The only positive story I have ever heard about Crypto was from journalist Bianca Graulau where she explains how Venezuelans are using Bitcoin to keep their money from losing value when they leave their country. Pretty awful though.
Thanks for your insights as always, Cam! Love your work.
Nearly, but not quite.
Their hope is that people use real money to buy their crypto and then just “HODL” (ie hold it without selling it) as “diamond hands”. And then tell their friends and family to start buying (“orange-pilling”). And then use any extra money they get to buy even more (“stacking sats”). In other words: dumb money flows in but never flows out. They want to cash out their holdings but leave everyone else “holding the bags” ie more mugs to provide exit liquidity for their schemes.
This is a weird cult wrapped around some arcane tech, creating a massively-distributed Ponzi scheme that transfers money from the naïve and credulous to obnoxious crypto bros.
in other news, flat-earthers have also claimed that 2023 has proved them right
Hi Cam, having invested in Crypto for 10 years, your criticisms are definitely on point. . But there are some valid use cases already. The area I invest in is decentralised finance (DeFi), where developer communities (DAO’s) and smart contracts keep things honest. This is fairly terrifying for traditional finance as they make money by being gatekeepers to financial services, and are no longer needed. Centralised crypto exchanges can be manipulated by their owners as we have seen. Very difficult for this to happen in DeFi.

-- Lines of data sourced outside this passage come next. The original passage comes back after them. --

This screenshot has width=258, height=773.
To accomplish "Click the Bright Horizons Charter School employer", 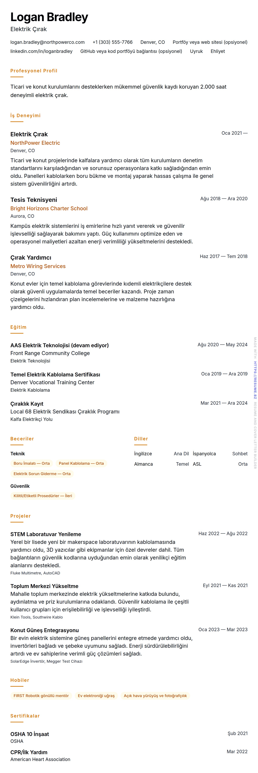I will tap(49, 208).
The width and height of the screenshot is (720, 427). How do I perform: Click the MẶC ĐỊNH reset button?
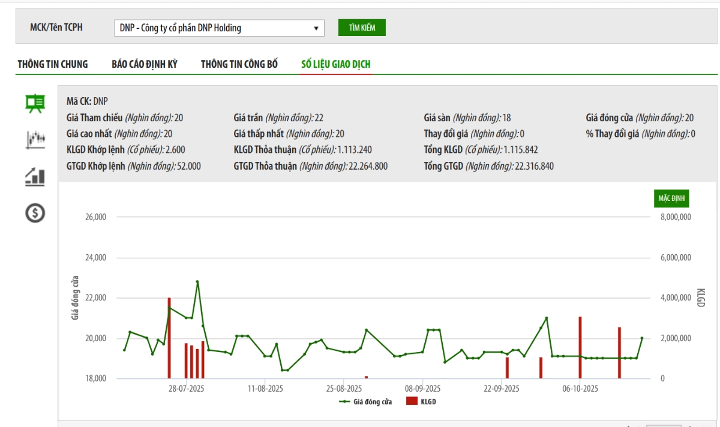671,198
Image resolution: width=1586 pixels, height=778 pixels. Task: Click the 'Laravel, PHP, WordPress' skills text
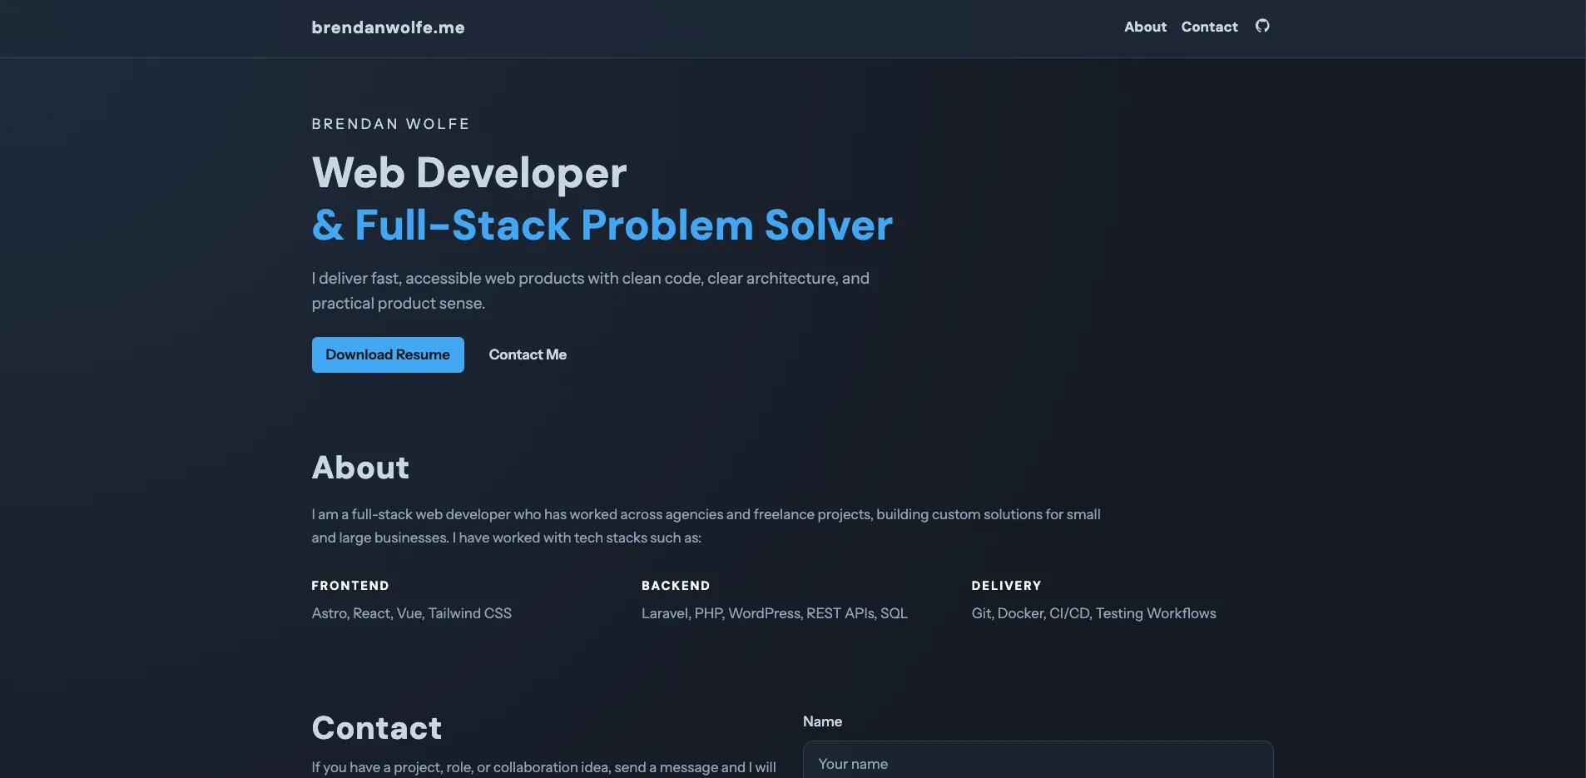(x=774, y=613)
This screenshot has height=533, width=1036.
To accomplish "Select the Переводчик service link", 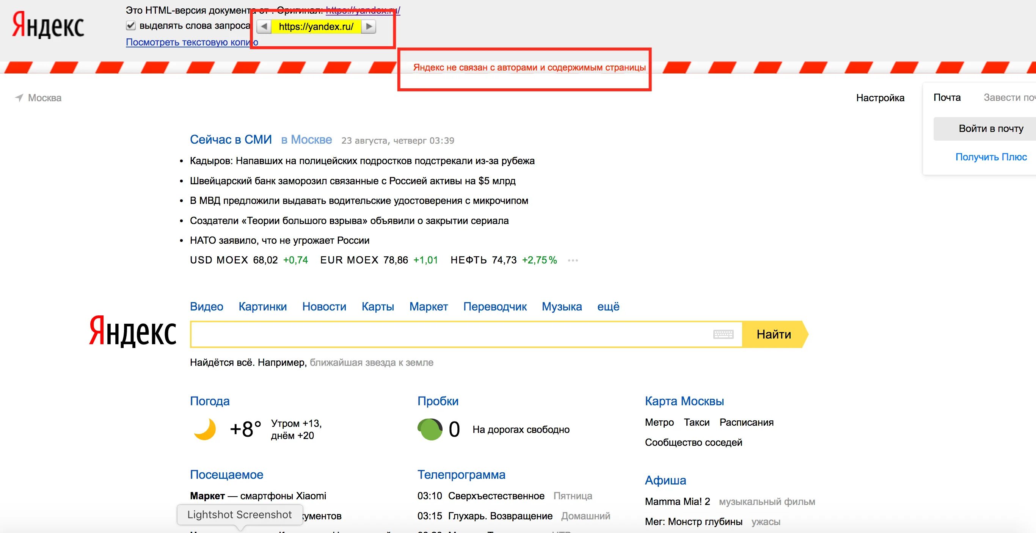I will 495,307.
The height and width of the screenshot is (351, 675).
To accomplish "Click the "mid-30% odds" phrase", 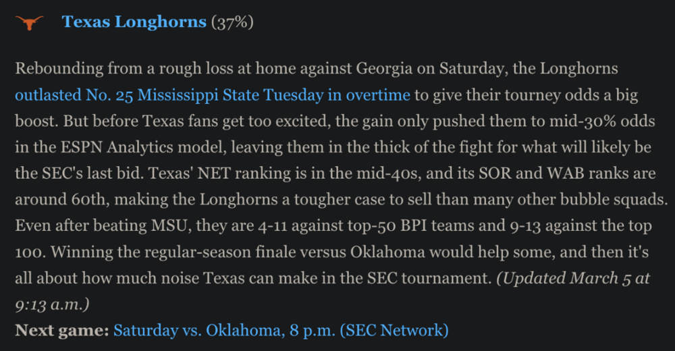I will (593, 121).
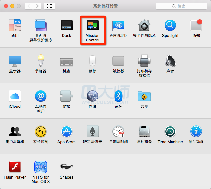This screenshot has height=189, width=211.
Task: Click the forward navigation arrow
Action: pyautogui.click(x=38, y=6)
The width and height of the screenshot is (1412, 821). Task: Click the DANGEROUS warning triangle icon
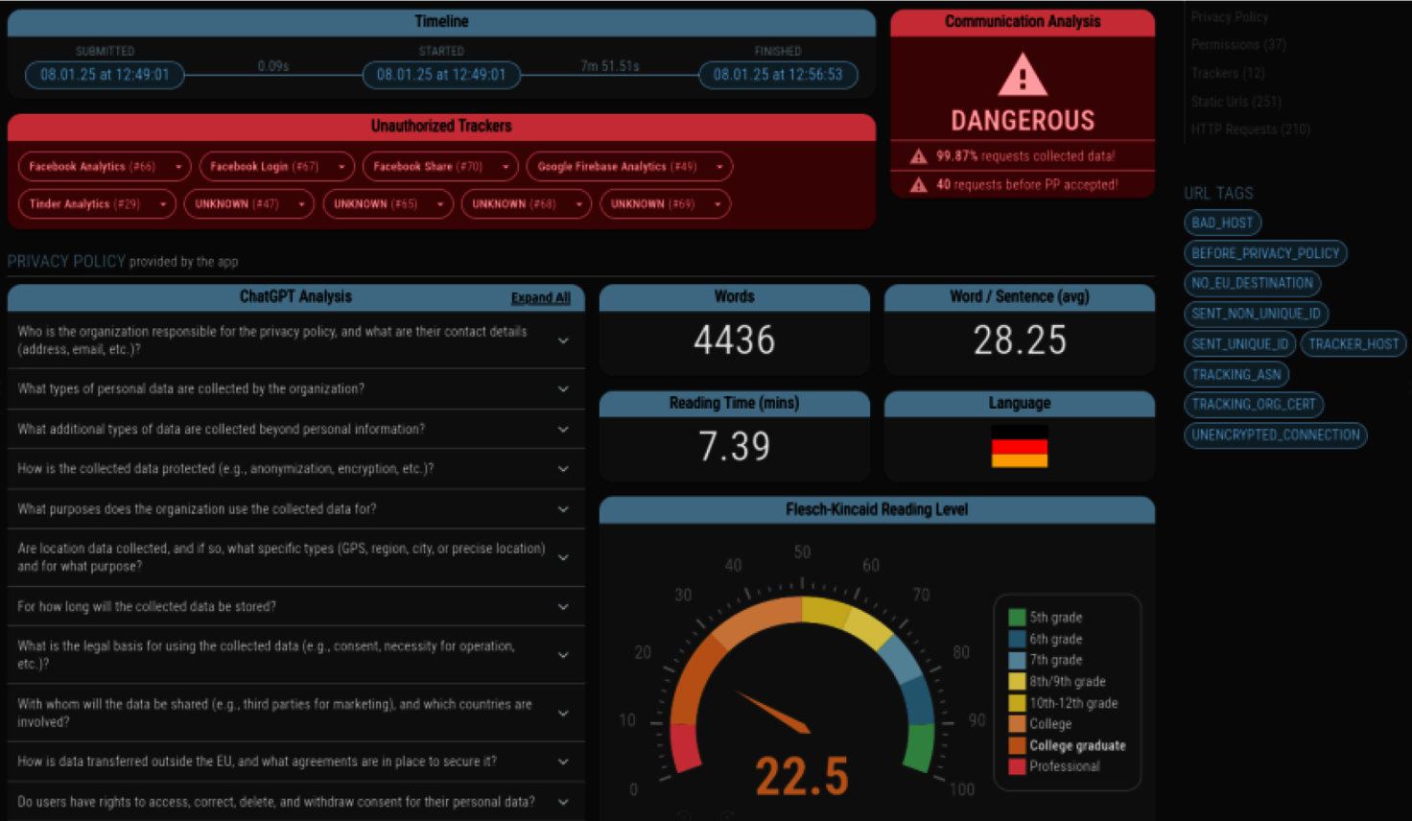(1022, 76)
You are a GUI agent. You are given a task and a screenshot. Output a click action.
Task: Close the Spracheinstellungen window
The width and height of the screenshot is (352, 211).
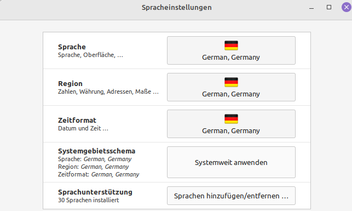(x=347, y=8)
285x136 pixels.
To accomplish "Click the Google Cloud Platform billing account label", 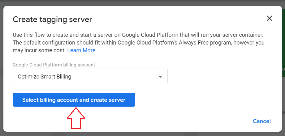I will click(54, 65).
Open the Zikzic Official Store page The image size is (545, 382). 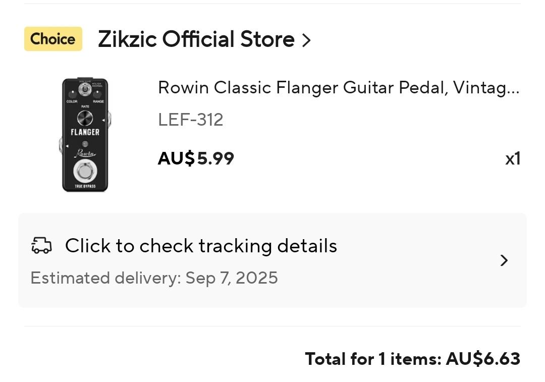coord(196,39)
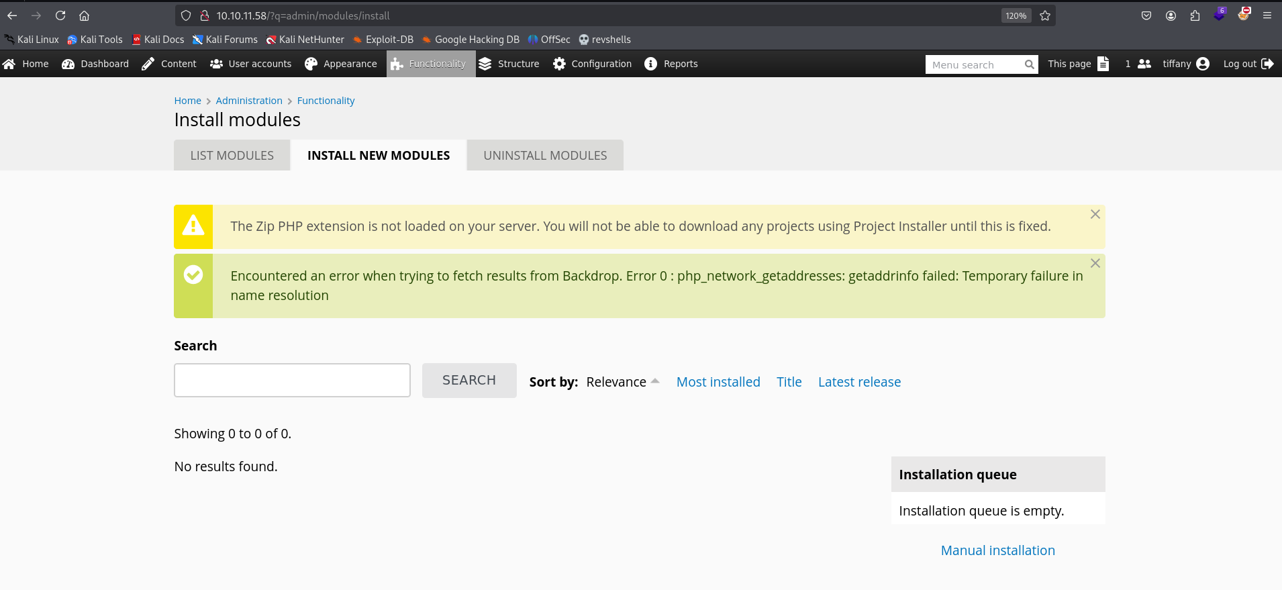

DeFi provides easy access to banking services for the 2 billion people who are currently “unbanked” such as payments, remittances, investing and borrowing. Crypto lending is simple, relatively cheap and consequently scary forTradFi. You can borrow enough to buy a book or a cow or a house, you just need a Crypto wallet, some crypto as collateral, sign your smart contract and off you go.
Lastly, crypto is just software, often created by really smart people, so if it’s not working properly they just change it until it does. It may look like a solution without a problem, but not for long I suspect.
Happy Christmas
No, it doesn’t. It might one day. Or it might morph into something that does eventually. But that simply isn’t the case now and repeating it often and loudly doesn’t make it true.
Sorry Cam, but your article reeks of financial privilege, and institutional bias.
(You were also failed to not delink Bitcoin from the broader ‘crypto’ scene. You know they are different.)
For those who earn and spend in AUD, and never leave Australia there is little beyond speculation or ‘store of value’ in BTC. This is known. But what is not appreciated is the large and growing utility for cross border remittances. Esp in Africa where punters get gouged by Moneygram et al to send money back home. Especially when paired with cheap, custodial LN implementations on cheap smartphones, this tech is like MPesa Sans Frontieres (the other MSF). And it is a beautiful thing.
And the ‘used by criminals’ schtick is getting a bit boring. The ACCC and financial regulators globally are routinely slapping 100’s of millions and billions of dollars worth of fines on legacy operations – fraud, insider trading, QANTAS – and the horrors of the untamed LNP for example result in billions lost to offshore detention scams, Wars on Terror, Defence procurement, Private Schools … bitcoin can never compete with the rampant incompetence and criminality of the legacy political/financial system.
I mean, that’s the fantasy but is it reality? How many people actually use bitcoin for remittances? What is its market share?
It’s so clunky, insecure and with such massive fees it’s not practical. Do you see people in subsidence economies adopting complex bitocin wallet tech at scale? And, yes, I am aware of the Lightning network and how it’s failed this past two years.
If you’re going to shill your coin of choice, you need to bring actual facts to the table.